When it comes to facing criminal charges in Georgia, these charges are typically classified as either a felony or a misdemeanor. A misdemeanor typically results in less serious consequences, while felonies are usually associated with more severe crimes. An easy trick for discerning a misdemeanor charge from a felony is to take note of the amount of jail time that an individual might face.
Jail time for misdemeanors is defined in terms of months, while felony jail time is set out in years. Although there are exceptions, misdemeanors are generally only punishable by a jail sentence of one to 12 months. Additionally, a judge also retains the discretion to sentence someone accused of a misdemeanor to probation instead.

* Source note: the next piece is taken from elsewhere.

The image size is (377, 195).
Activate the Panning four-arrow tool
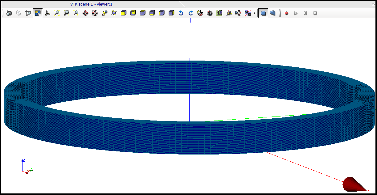(x=85, y=13)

On the other hand, a felony can be punishable by a year or more. Criminal charges that would otherwise be considered a misdemeanor, such as possession of marijuana, can become felonies based on the amount of drug that the individual is accused of having. Examples of a felony include:
- Armed robbery
- Possession of more than 1 oz. of marijuana
- Third DUI offense
- Vehicular homicide
- Writing a Bad Check over $500
While felonies generally result in more severe consequences than a misdemeanor, it is imperative that those accused of committing a crime in Georgia should still have their rights and presumed innocence maintained. The defendant does not bare the burden of proof but, rather, the prosecution does. Before any conviction can possibly be made, the prosecution must be able to prove beyond a reasonable doubt that every aspect of the charge — either felony or misdemeanor — is valid and true.